VoCo, The Photoshop for Voice

Adobe VoCo, a voice over technological breakthrough or a scandal waiting to happen?

In the Adobe Max 2016 conference held last November, Adobe introduced several technologies that may later be incorporated in their line of products under Creative Cloud. One of which is stirring a lot of controversy – project VoCo.

Dubbed as the Photoshop of speech, Adobe’s Zeyu Jin in introducing VoCo said, “We have already revolutionised photo editing. Now it’s time for us to do the audio stuff.”

He explained that VoCo allows you to manipulate prerecorded voice by editing and adding text through the platform. In his demonstration he showed how easily and quickly he changed a man’s recording from “and I kissed my dogs and my wife” to “and I kissed Jordan three times“.


This shows how incredibly powerful this application is as it can generate words that are not in the recording and the same time replicate the voice, in general tone and timbre.

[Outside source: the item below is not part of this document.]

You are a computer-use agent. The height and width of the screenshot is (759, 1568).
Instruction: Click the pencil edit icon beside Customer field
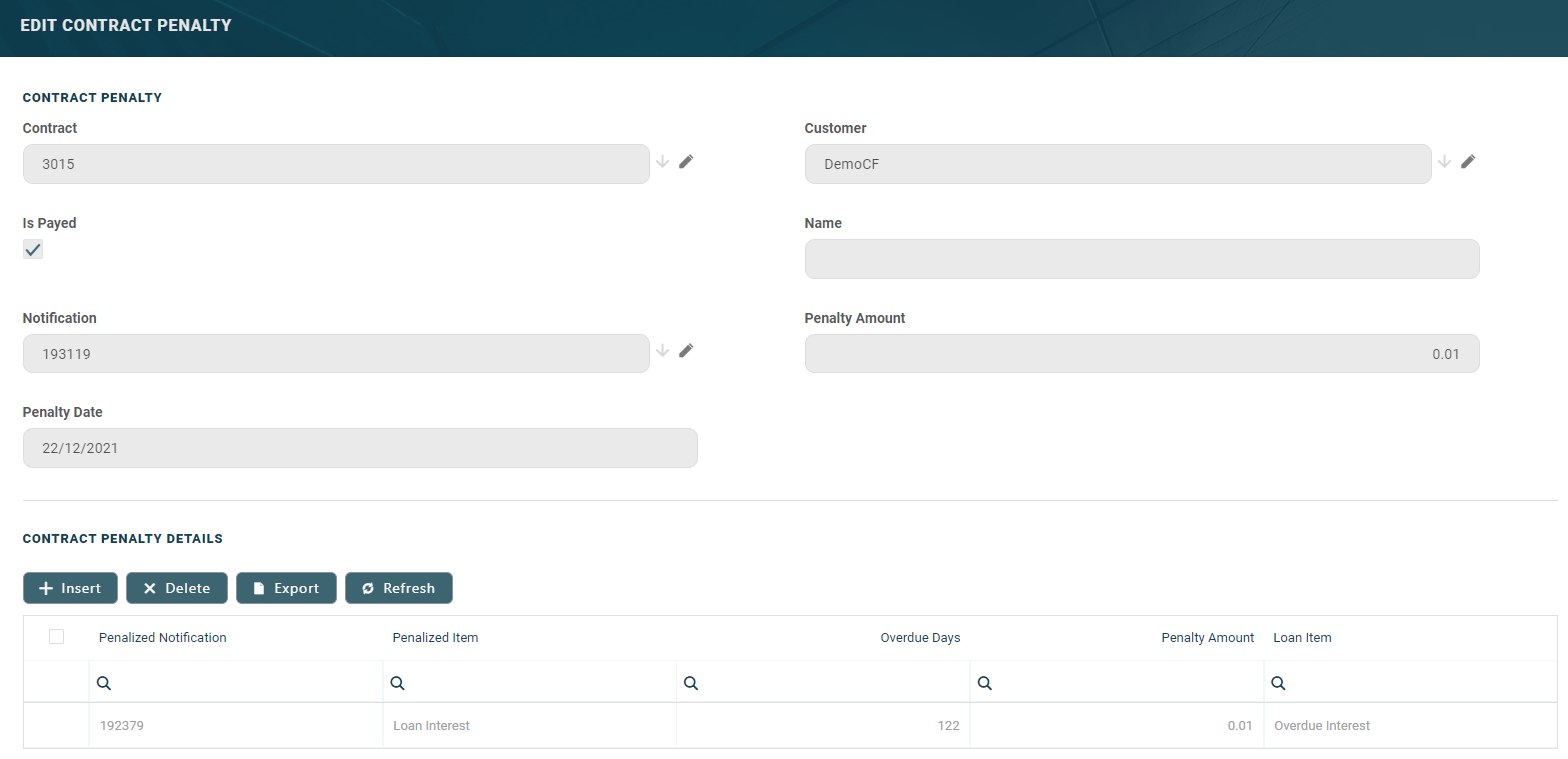tap(1468, 161)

Co-host Jordan Peele remarked, albeit jokingly, “If this gets to the wrong hands…” But Zeyu was quick to counter that they are doing a lot of research to prevent forgery, and also using watermarking system, so that users and listeners can detect which is fake and real, and if their system is used in the recording. Peele though added, “You can get into big trouble for something like this.”

The system will require about 20 minutes of voice sample, creating some sort of “voice print”, to make the interpretation and replication possible – making it ideal for voice over projects like audiobooks and podcasts.

Powerful and amazing as it is, this voice manipulation technology can pose some serious security and ethical concerns.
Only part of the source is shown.